And (3) allocating a sub-tree construction task stage corresponding to the technical scheme step (3). The specific implementation mode is as follows: for the result of dividing the subtree stage, a solution to the problem of boxing is run, where "box" refers to a space with a capacity of D and can accommodate subsequences whose sum of frequencies does not exceed D. Naturally, in the following sub-tree construction phase, the resources of each compute node are sufficient to construct all sub-trees in a box at the same time, in other words, the box is a sub-tree construction task group. The solution strategy for the packing problem can find the minimum number of boxes num that need to be used to accommodate all tree roots. Then increasing the number num of boxes to be integer multiple k of the number of the nearest calculation nodes, and then operating a solution of k paths of integer division on the result of the subtree division stage once, so that the loading capacity of each box is more uniform. And completing the task stage of distributing the subtree and constructing. The execution flow at this stage is illustrated below continuing with the above example: the results of the bin packing problem solution run were: b1, B2, B3, B4, B5, and B6, respectively. The minimum box number 6 is obtained and is already an integral multiple of the number 2 of the calculation nodes, and the expansion is not needed. Under the current allocation scheme, the process of building a subtree requires three rounds. However, because the load of the B6 is different from that of other boxes, there must be a certain round, and the loads of the two computing nodes are not balanced. Therefore, the strategy of the 6-path integer division problem needs to be operated once again, so that the loading capacity of different boxes is more balanced. The result of the completion of the run may be: b1 ═ G }, B2 ═ C }, B3 ═ AT }, B4 ═ TT, TA }, B5 ═ AC, TG }, B6 ═ TC, AA }. At this time, if the remainder allocation policy is applied, the even bins are allocated to compute node 0 and the odd bins are allocated to compute node 1. In the three rounds of subtree building processes, the loads of two computing nodes are balanced.

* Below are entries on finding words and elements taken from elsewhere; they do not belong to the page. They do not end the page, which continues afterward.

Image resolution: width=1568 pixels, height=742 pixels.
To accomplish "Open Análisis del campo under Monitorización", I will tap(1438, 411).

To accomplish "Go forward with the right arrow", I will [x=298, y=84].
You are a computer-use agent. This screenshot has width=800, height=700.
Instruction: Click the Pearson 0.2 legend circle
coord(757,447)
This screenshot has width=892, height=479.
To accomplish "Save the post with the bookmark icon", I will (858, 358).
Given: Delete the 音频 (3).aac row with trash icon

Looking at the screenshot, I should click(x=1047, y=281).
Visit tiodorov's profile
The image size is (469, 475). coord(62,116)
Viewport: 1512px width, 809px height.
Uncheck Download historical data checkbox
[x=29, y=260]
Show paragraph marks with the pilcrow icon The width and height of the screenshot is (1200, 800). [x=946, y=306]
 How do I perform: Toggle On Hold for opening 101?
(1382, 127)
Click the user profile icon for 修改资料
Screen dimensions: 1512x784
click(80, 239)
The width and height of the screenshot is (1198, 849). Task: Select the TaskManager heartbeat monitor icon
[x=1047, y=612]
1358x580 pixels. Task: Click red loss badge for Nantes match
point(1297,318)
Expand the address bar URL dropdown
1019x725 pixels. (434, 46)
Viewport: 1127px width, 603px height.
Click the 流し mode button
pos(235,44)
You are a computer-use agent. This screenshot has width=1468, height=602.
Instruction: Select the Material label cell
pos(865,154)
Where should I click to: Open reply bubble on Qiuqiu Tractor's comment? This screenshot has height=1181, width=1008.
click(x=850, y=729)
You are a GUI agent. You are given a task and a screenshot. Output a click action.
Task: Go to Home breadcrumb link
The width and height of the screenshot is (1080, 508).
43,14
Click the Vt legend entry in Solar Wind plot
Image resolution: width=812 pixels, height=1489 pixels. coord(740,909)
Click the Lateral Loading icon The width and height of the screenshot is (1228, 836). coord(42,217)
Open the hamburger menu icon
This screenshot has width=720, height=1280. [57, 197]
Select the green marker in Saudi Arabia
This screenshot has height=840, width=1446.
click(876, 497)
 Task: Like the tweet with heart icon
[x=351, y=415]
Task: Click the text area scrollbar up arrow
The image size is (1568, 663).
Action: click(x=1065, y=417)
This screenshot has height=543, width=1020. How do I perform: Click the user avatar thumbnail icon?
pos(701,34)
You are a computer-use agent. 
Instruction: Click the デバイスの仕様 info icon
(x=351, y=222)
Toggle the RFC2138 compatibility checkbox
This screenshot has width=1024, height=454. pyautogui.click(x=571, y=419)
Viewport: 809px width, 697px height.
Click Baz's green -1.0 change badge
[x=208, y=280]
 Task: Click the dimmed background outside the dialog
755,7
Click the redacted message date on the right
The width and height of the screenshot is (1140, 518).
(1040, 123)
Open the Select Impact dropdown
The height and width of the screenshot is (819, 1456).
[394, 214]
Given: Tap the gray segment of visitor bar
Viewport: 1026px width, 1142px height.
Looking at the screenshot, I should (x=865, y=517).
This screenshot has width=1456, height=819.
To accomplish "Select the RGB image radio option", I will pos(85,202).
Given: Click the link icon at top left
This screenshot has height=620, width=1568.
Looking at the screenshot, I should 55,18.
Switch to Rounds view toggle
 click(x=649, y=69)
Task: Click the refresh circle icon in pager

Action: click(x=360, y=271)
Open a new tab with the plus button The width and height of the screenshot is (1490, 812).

The step (4) of the technical scheme is to repeat the sub-round batch subtree construction process, and corresponds to a postfix positioning stage, a multi-path merging unified I/O stage and a subtree generating stage in the process.
The postfix locating stage corresponds to technical solution step (5). The specific implementation mode is as follows: and each computing node obtains the subsequence corresponding to the root of all the subtrees to be constructed in the current round. And positioning all suffixes on the corresponding partial input by utilizing a multi-mode matching method. And respectively sorting by using a sequence sorting method to generate lcp-range between adjacent sequences. lcp-range is a data structure designed by the present invention to characterize the differences between sequences, which can be interpreted as a "first difference segment", here lcp is the Longestcommon Prefix, an abbreviation for the longest common Prefix, used to characterize the location of the first different element of two sequences; range, i.e., the segment, means that the range elements of the two sequences starting from this position will be cached in the lcp-range structure, and will play an important role in the following multi-way merge stage. The execution flow at this stage is illustrated below continuing with the above example: taking the first round of constructing subtrees as an example, compute node 0 processes B2, and compute node 1 processes B1. first, two compute nodes will obtain the subsequences { G, C } corresponding to all subtrees that need to be constructed in this round. Suppose that compute node 0 is responsible for the corresponding input as sequence S and compute node 1 is responsible for the corresponding input as sequence M. The multi-mode matching method is run on compute node 0 with the suffixes G1-GATT ACAT TGT, G2-GT, and C1-CAT TGT, respectively. If a < C < G < T < $ (terminator) and range 1 are specified, respectively, the suffixes are sorted, and it is found that G1< G2, G2 is < a, T,2> with respect to lcp-range of G1, that is, the first different elements of G1 and G2 are at the 2 nd position, one element of G1 from the second position is a, and one element of G2 from the second position is T. Similarly, on compute node 1, the suffix G3 ═ G, C2 ═ CCG, and C3 ═ CG are located. Suffixes are ordered to give C2< C3, with the lcp-range of C3 relative to C2 being < C, G,2 >.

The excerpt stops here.